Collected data
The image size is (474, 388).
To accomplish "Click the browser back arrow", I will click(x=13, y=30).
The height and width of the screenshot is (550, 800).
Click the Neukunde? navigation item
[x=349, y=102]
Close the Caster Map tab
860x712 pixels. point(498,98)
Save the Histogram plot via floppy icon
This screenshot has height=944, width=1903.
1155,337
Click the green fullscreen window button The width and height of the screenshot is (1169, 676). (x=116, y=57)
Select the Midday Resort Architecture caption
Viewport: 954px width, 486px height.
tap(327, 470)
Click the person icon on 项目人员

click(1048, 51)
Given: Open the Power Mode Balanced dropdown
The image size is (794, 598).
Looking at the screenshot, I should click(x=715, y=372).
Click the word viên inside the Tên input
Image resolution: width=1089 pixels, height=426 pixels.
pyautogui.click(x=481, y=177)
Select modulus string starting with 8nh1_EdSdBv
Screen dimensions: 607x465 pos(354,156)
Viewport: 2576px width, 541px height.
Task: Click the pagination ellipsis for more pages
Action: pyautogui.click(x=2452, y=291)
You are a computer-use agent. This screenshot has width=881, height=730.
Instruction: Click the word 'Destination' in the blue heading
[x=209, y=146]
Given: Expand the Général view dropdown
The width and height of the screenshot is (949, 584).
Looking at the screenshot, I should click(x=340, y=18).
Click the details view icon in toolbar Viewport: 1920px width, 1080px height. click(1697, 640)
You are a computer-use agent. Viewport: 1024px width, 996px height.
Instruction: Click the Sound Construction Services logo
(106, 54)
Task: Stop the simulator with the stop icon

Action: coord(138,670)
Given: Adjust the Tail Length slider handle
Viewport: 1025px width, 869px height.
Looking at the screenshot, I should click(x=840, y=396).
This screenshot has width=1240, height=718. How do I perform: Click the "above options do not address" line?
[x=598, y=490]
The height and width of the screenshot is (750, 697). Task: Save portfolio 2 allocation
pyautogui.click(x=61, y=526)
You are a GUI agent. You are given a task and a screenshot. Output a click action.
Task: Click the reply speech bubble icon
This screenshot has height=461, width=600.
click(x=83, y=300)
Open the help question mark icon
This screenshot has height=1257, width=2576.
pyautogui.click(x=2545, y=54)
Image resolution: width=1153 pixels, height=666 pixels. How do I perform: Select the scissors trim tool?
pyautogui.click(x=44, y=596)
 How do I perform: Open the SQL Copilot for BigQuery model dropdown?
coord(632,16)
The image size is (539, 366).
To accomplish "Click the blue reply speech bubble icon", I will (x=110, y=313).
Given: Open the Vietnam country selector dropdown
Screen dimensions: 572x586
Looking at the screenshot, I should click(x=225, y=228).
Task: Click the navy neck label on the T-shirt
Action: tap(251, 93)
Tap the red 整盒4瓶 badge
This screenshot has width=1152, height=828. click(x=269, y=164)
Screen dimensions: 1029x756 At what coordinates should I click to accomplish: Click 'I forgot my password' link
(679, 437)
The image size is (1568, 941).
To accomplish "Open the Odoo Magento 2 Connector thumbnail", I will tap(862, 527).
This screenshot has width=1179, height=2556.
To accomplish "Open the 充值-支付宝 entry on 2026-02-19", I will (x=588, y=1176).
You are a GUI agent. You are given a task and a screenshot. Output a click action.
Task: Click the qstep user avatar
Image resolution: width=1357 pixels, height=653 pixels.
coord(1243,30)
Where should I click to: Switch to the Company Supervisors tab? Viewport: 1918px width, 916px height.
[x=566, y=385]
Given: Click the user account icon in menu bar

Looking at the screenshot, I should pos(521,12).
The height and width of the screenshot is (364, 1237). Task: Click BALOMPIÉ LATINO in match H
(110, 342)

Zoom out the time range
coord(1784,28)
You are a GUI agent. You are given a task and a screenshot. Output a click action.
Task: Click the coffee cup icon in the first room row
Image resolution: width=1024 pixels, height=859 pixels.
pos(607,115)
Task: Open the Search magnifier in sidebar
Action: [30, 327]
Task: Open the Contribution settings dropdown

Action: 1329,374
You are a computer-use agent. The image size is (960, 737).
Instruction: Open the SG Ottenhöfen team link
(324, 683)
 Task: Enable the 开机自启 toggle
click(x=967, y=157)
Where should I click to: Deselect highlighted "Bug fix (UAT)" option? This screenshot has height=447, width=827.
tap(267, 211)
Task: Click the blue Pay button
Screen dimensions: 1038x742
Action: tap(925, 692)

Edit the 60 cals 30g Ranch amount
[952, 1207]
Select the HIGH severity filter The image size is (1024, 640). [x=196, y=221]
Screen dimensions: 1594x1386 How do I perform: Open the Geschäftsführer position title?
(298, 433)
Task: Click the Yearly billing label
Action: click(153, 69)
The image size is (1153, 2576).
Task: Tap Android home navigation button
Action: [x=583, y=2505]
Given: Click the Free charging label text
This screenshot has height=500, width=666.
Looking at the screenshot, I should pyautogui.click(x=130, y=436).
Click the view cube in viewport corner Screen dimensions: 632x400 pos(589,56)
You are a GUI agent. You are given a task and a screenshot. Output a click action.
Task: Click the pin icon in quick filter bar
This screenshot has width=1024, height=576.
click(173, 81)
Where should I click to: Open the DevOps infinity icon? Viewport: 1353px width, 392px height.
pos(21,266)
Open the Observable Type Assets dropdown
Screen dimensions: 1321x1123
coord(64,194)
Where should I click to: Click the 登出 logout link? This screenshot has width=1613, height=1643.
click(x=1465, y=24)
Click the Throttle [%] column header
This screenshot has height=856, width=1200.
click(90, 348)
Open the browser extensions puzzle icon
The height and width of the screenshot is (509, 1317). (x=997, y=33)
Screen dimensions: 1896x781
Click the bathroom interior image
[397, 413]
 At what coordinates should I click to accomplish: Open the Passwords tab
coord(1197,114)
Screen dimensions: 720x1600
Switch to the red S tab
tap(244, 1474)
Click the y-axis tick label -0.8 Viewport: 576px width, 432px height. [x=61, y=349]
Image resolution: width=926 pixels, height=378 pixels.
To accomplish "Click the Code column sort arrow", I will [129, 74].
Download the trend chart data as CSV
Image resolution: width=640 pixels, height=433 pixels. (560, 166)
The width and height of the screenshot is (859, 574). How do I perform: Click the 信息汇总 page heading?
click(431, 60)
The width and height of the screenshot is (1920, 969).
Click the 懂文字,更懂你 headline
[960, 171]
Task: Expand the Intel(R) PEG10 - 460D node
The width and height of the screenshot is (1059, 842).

WHAT NEEDS TO BE DONE>
Exact retyping of every entry is required.

SOLUTION>
The image size is (474, 388).
To accomplish "Click the browser back arrow", I will click(x=13, y=30).
The height and width of the screenshot is (550, 800).
Click the Neukunde? navigation item
[x=349, y=102]
Close the Caster Map tab
860x712 pixels. point(498,98)
Save the Histogram plot via floppy icon
This screenshot has height=944, width=1903.
1155,337
Click the green fullscreen window button The width and height of the screenshot is (1169, 676). (x=116, y=57)
Select the Midday Resort Architecture caption
Viewport: 954px width, 486px height.
tap(327, 470)
Click the person icon on 项目人员

click(1048, 51)
Given: Open the Power Mode Balanced dropdown
The image size is (794, 598).
Looking at the screenshot, I should click(x=715, y=372).
Click the word viên inside the Tên input
Image resolution: width=1089 pixels, height=426 pixels.
pyautogui.click(x=481, y=177)
Select modulus string starting with 8nh1_EdSdBv
Screen dimensions: 607x465 pos(354,156)
Viewport: 2576px width, 541px height.
Task: Click the pagination ellipsis for more pages
Action: pyautogui.click(x=2452, y=291)
You are a computer-use agent. This screenshot has width=881, height=730.
Instruction: Click the word 'Destination' in the blue heading
[x=209, y=146]
Given: Expand the Général view dropdown
The width and height of the screenshot is (949, 584).
Looking at the screenshot, I should click(x=340, y=18).
Click the details view icon in toolbar Viewport: 1920px width, 1080px height. click(1697, 640)
You are a computer-use agent. Viewport: 1024px width, 996px height.
Instruction: Click the Sound Construction Services logo
(106, 54)
Task: Stop the simulator with the stop icon

Action: coord(138,670)
Given: Adjust the Tail Length slider handle
Viewport: 1025px width, 869px height.
Looking at the screenshot, I should click(x=840, y=396).
This screenshot has width=1240, height=718. How do I perform: Click the "above options do not address" line?
[x=598, y=490]
The height and width of the screenshot is (750, 697). Task: Save portfolio 2 allocation
pyautogui.click(x=61, y=526)
You are a GUI agent. You are given a task and a screenshot. Output a click action.
Task: Click the reply speech bubble icon
This screenshot has height=461, width=600.
click(x=83, y=300)
Open the help question mark icon
This screenshot has height=1257, width=2576.
pyautogui.click(x=2545, y=54)
Image resolution: width=1153 pixels, height=666 pixels. How do I perform: Select the scissors trim tool?
pyautogui.click(x=44, y=596)
 How do I perform: Open the SQL Copilot for BigQuery model dropdown?
coord(632,16)
The image size is (539, 366).
To accomplish "Click the blue reply speech bubble icon", I will (x=110, y=313).
Given: Open the Vietnam country selector dropdown
Screen dimensions: 572x586
Looking at the screenshot, I should click(x=225, y=228).
Task: Click the navy neck label on the T-shirt
Action: tap(251, 93)
Tap the red 整盒4瓶 badge
This screenshot has width=1152, height=828. click(x=269, y=164)
Screen dimensions: 1029x756 At what coordinates should I click to accomplish: Click 'I forgot my password' link
(679, 437)
The image size is (1568, 941).
To accomplish "Open the Odoo Magento 2 Connector thumbnail", I will tap(862, 527).
This screenshot has width=1179, height=2556.
To accomplish "Open the 充值-支付宝 entry on 2026-02-19", I will (x=588, y=1176).
You are a GUI agent. You are given a task and a screenshot. Output a click action.
Task: Click the qstep user avatar
Image resolution: width=1357 pixels, height=653 pixels.
coord(1243,30)
Where should I click to: Switch to the Company Supervisors tab? Viewport: 1918px width, 916px height.
[x=566, y=385]
Given: Click the user account icon in menu bar

Looking at the screenshot, I should pos(521,12).
The height and width of the screenshot is (364, 1237). Task: Click BALOMPIÉ LATINO in match H
(110, 342)

Zoom out the time range
coord(1784,28)
You are a GUI agent. You are given a task and a screenshot. Output a click action.
Task: Click the coffee cup icon in the first room row
Image resolution: width=1024 pixels, height=859 pixels.
pos(607,115)
Task: Open the Search magnifier in sidebar
Action: [30, 327]
Task: Open the Contribution settings dropdown

Action: 1329,374
You are a computer-use agent. The image size is (960, 737).
Instruction: Open the SG Ottenhöfen team link
(324, 683)
 Task: Enable the 开机自启 toggle
click(x=967, y=157)
Where should I click to: Deselect highlighted "Bug fix (UAT)" option? This screenshot has height=447, width=827.
tap(267, 211)
Task: Click the blue Pay button
Screen dimensions: 1038x742
Action: tap(925, 692)

Edit the 60 cals 30g Ranch amount
[952, 1207]
Select the HIGH severity filter The image size is (1024, 640). [x=196, y=221]
Screen dimensions: 1594x1386 How do I perform: Open the Geschäftsführer position title?
(298, 433)
Task: Click the Yearly billing label
Action: click(153, 69)
The image size is (1153, 2576).
Task: Tap Android home navigation button
Action: [x=583, y=2505]
Given: Click the Free charging label text
This screenshot has height=500, width=666.
Looking at the screenshot, I should pyautogui.click(x=130, y=436).
Click the view cube in viewport corner Screen dimensions: 632x400 pos(589,56)
You are a GUI agent. You are given a task and a screenshot. Output a click action.
Task: Click the pin icon in quick filter bar
This screenshot has width=1024, height=576.
click(173, 81)
Where should I click to: Open the DevOps infinity icon? Viewport: 1353px width, 392px height.
pos(21,266)
Open the Observable Type Assets dropdown
Screen dimensions: 1321x1123
coord(64,194)
Where should I click to: Click the 登出 logout link? This screenshot has width=1613, height=1643.
click(x=1465, y=24)
Click the Throttle [%] column header
This screenshot has height=856, width=1200.
click(90, 348)
Open the browser extensions puzzle icon
The height and width of the screenshot is (509, 1317). (x=997, y=33)
Screen dimensions: 1896x781
Click the bathroom interior image
[397, 413]
 At what coordinates should I click to accomplish: Open the Passwords tab
coord(1197,114)
Screen dimensions: 720x1600
Switch to the red S tab
tap(244, 1474)
Click the y-axis tick label -0.8 Viewport: 576px width, 432px height. [x=61, y=349]
Image resolution: width=926 pixels, height=378 pixels.
To accomplish "Click the Code column sort arrow", I will [129, 74].
Download the trend chart data as CSV
Image resolution: width=640 pixels, height=433 pixels. (560, 166)
The width and height of the screenshot is (859, 574). How do I perform: Click the 信息汇总 page heading?
click(431, 60)
The width and height of the screenshot is (1920, 969).
Click the 懂文字,更懂你 headline
[960, 171]
Task: Expand the Intel(R) PEG10 - 460D node
The width and height of the screenshot is (1059, 842).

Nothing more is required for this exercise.